EXERCISE =
Your task is to repeat the entries below exactly and to leave their images out.

Stored data entries:
::::

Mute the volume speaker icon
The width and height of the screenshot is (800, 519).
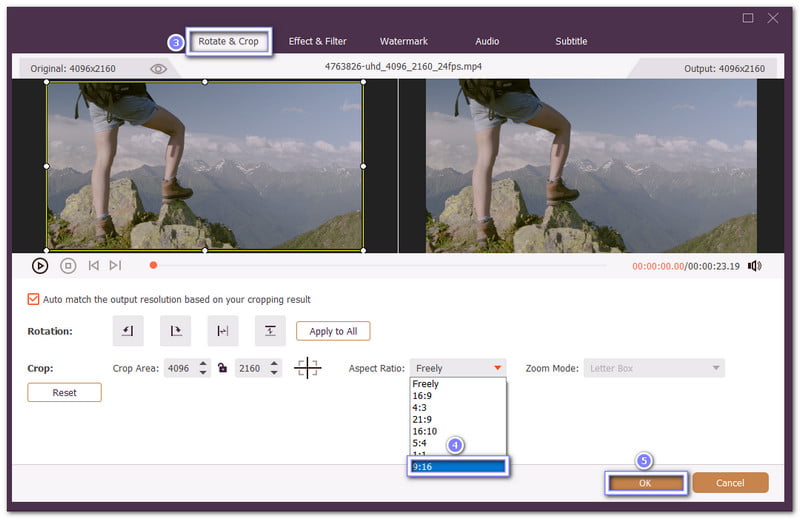coord(754,266)
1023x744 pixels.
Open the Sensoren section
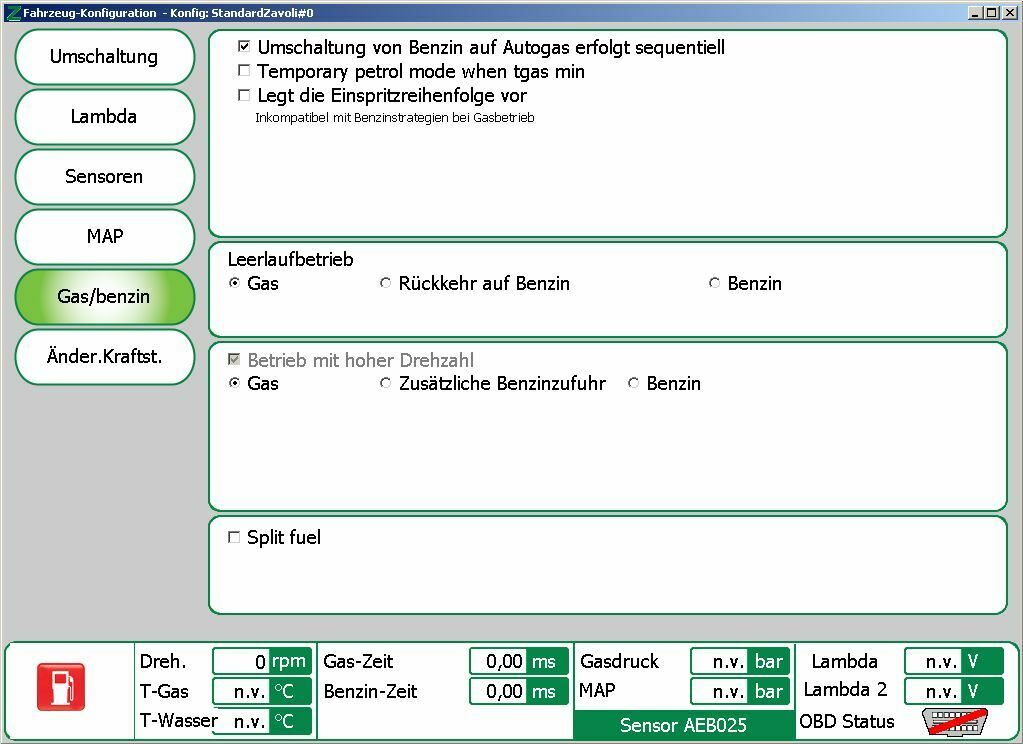[x=104, y=177]
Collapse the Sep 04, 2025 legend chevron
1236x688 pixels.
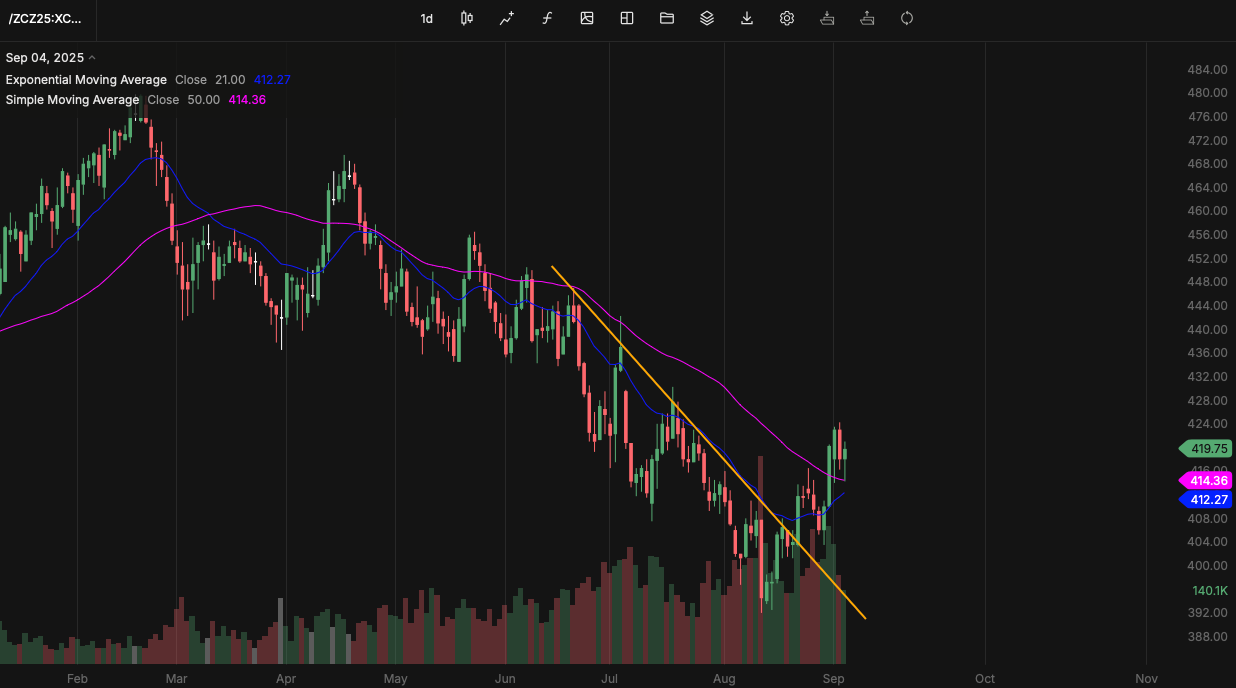[x=91, y=57]
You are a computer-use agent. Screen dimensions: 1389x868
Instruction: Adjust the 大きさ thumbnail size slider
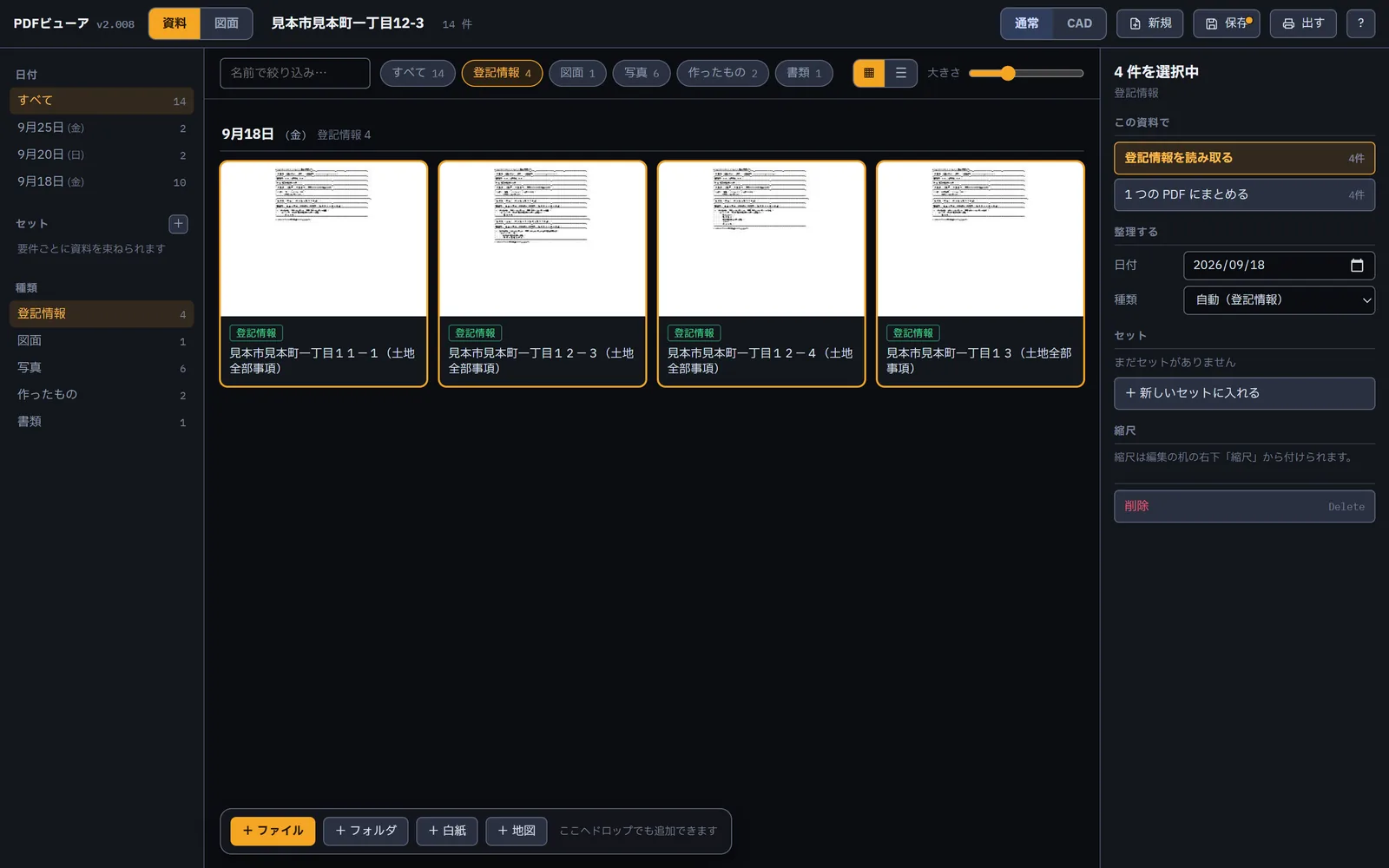1026,73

::::

WRITTEN SOLUTION =
Mute the volume speaker icon
The width and height of the screenshot is (800, 519).
coord(754,266)
1023x744 pixels.
Open the Sensoren section
[x=104, y=177]
Collapse the Sep 04, 2025 legend chevron
1236x688 pixels.
[x=91, y=57]
You are a computer-use agent. Screen dimensions: 1389x868
Instruction: Adjust the 大きさ thumbnail size slider
1026,73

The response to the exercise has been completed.